В Калмыкию я не попал, хотя и хотелось. Никогда там не бывал, и в этот раз не срослось. Хнычь не хнычь, а так бывает, когда важных людей дела не отпускают. Во времена Ельцина о подобных случаях писали туманно: «Он работает с документами, рукопожатие крепкое».

У меня всё оказалось проще, навалилось как-то разное и сразу. То то, то сё, то это. Подневольных поденщиков, вроде меня, праздничные дни не касаются, больных надо пользовать постоянно. Хозяйство опять же. Закрутился. Как говорится, диван не лежаный, интернет не сиженый. И что делать, если мелодию создают все клавиши инструмента — и черные, и белые? Такова жизнь, и не надо здесь рыдания Ярославны устраивать.

Но не все так плохо. В Калмыкии Антон нащелкал пять пленок, на обратном пути написал толковые путевые заметки, да еще устно изложил отчет по командировке, четко, вполне информативно. Так что представление сложилось. В долгую дорогу оркестр отправился вполне комфортно, на мягких сиденьях автобуса «Икарус». Бело-красного междугородного красавца раздобыл таксист Денис в четвертом автохозяйстве. В качестве мзды пошли какие-то запчасти от «Волги», которые здесь страшный дефицит, а также обещание оплатить бензин. Прямо говоря, копеечное дело.

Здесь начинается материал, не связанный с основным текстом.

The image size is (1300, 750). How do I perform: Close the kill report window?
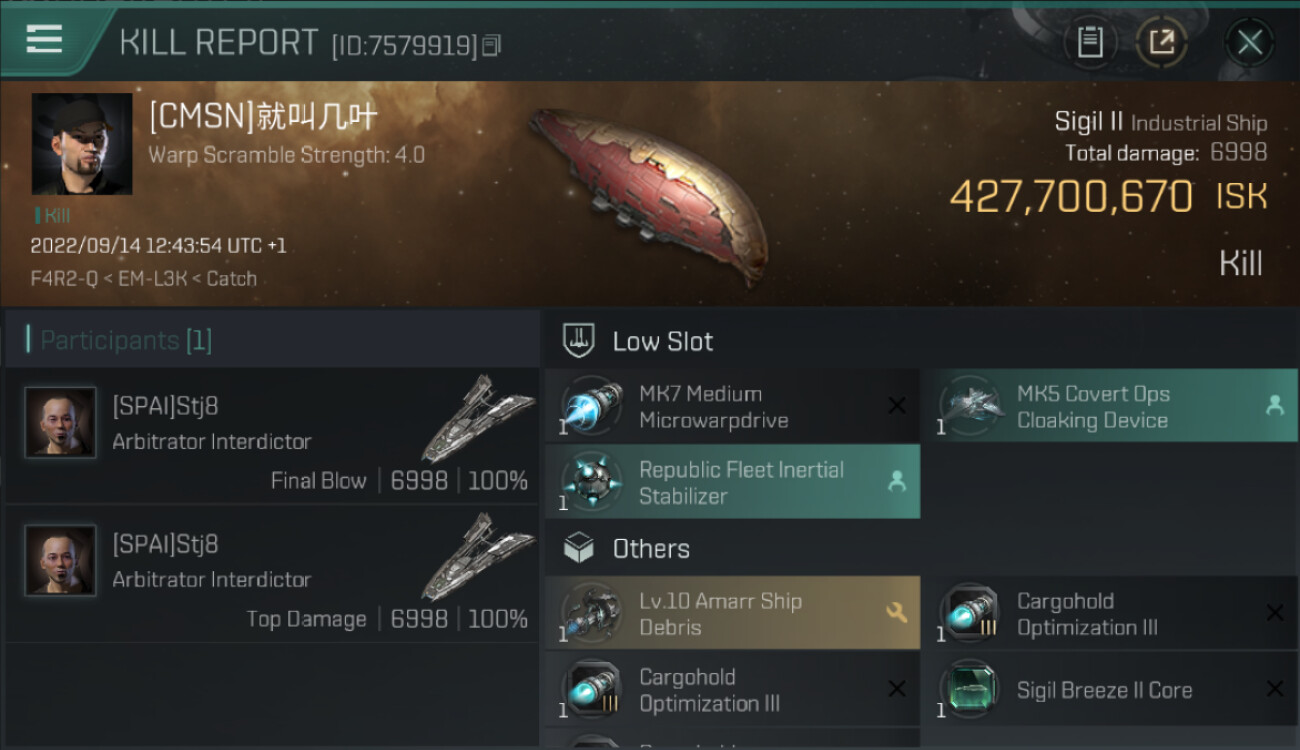[1249, 42]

Деловых попутчиков оказалось мало, всего трое снабженцев с ГПЗ-10. В Элисте они намеревались провернуть какие-то махинации в интересах своего завода, что в наше время считается делом обычным. Тут не надо быть Кассандрой, чтобы догадаться: пушки в обмен на масло. На заводе полно металла, причем всякого, а в Элисте полно мяса и колбасы. От перемены мест слагаемых сумма не изменится, зато жизнь засияет новыми красками. Плановое хозяйство в действии, натянутое на всю страну…

Водитель Икаруса, как опытный экскурсовод, в Калмыкию въехал на рассвете. И сразу признал недействительным совет поэта Фета «на заре ты ее не буди, на заре она сладко так спит». Конечно, особенно не поспишь, когда из динамиков несется бодрый крик «Посмотрите направо, посмотрите налево».

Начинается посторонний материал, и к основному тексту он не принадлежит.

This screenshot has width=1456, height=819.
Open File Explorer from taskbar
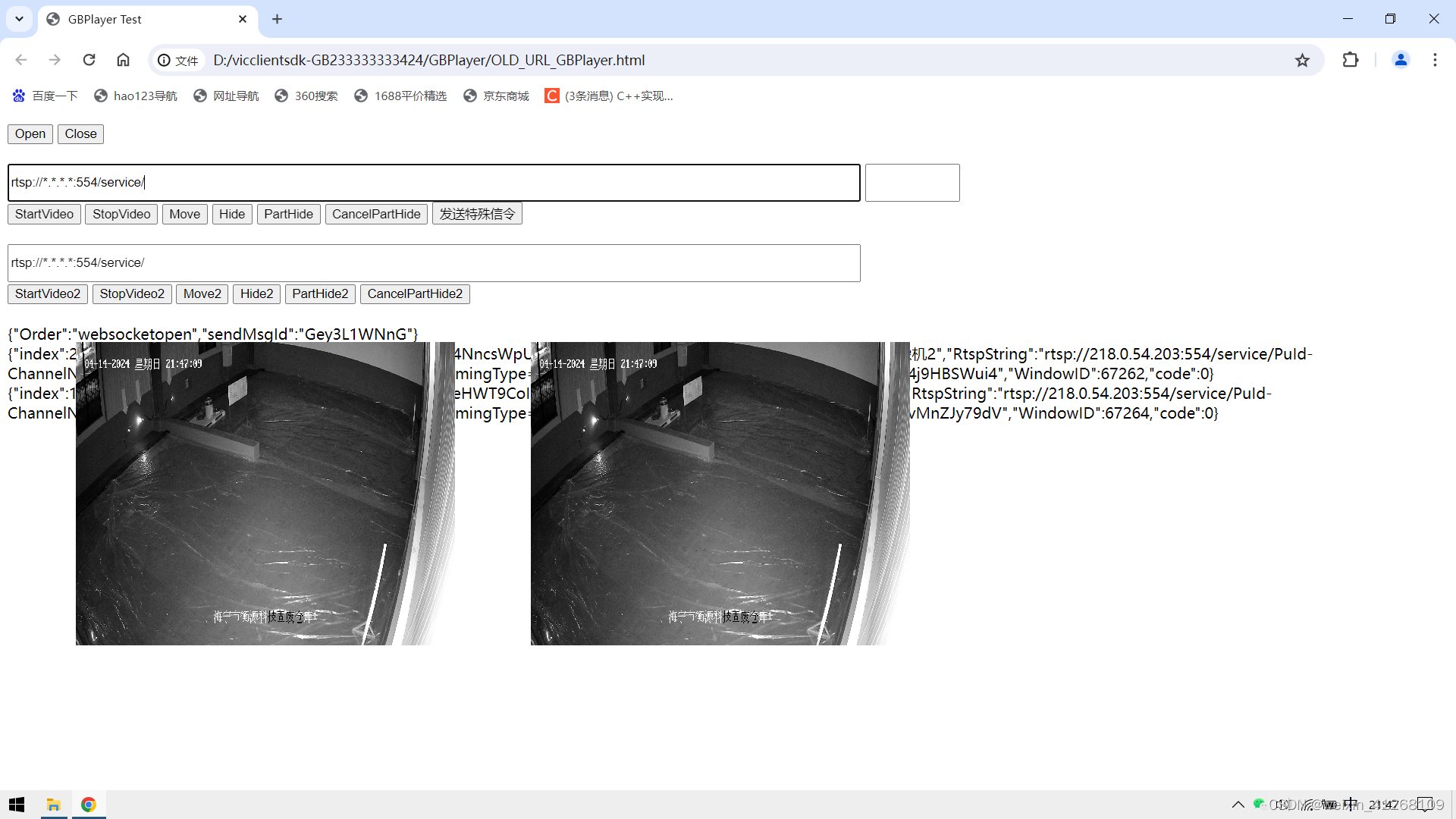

Поэтому туристы и цветущую степь увидели, и восходящее солнце, и табун сайгаков на горизонте. Белые тюльпаны уже отцвели, желтые попадались редко, зато красные, желто-красные и какие-то пестрые еще держались. А цветение мака только начиналось.

— Это хорошо, что желтых цветов почти не видно, — сказала Анюта. — Желтые тюльпаны — вестники разлуки.

— С чего ты решила? — возразила Уля Тулаева. — Золото всегда считалось символом богатства и великолепия.

— Так то золото! — хмыкнула Анюта. — А желтый — это цвет измены, ревности и лжи.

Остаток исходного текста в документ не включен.